Extracted data:
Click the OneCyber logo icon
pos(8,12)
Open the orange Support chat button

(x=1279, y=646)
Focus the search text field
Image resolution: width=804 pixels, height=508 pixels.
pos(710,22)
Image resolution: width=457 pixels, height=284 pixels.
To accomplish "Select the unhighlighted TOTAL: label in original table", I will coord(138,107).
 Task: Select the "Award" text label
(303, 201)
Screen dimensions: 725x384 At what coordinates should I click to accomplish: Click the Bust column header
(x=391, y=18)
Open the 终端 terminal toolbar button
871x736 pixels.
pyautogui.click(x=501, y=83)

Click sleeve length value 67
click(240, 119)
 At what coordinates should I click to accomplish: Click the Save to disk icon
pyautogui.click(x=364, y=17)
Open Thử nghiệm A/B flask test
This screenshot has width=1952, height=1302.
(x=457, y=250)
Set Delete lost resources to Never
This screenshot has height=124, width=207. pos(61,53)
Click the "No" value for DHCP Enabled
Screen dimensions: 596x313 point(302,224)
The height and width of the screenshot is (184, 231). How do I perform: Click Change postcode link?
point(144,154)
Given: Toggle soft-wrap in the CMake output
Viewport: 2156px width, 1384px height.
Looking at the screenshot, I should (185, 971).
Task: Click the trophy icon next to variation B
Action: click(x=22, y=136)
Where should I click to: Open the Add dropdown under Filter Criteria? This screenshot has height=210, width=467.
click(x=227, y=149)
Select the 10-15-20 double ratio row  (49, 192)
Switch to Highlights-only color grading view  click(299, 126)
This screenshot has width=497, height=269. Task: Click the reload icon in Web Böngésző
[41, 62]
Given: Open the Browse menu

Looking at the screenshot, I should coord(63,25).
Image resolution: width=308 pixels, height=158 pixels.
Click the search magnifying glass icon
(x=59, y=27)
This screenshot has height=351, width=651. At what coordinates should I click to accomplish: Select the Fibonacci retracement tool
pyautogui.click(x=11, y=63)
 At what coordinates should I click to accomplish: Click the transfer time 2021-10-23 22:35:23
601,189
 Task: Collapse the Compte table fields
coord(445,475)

Exercise objective:
List each line of the items above that contains the word "screenshot".

Answer to the task:
This screenshot has width=1952, height=1302.
This screenshot has height=124, width=207. pos(61,53)
The height and width of the screenshot is (184, 231). How do I perform: Click Change postcode link?
Looking at the screenshot, I should (185, 971).
Where should I click to: Open the Add dropdown under Filter Criteria? This screenshot has height=210, width=467.
This screenshot has width=497, height=269. Task: Click the reload icon in Web Böngésző
Looking at the screenshot, I should coord(63,25).
This screenshot has height=351, width=651. At what coordinates should I click to accomplish: Select the Fibonacci retracement tool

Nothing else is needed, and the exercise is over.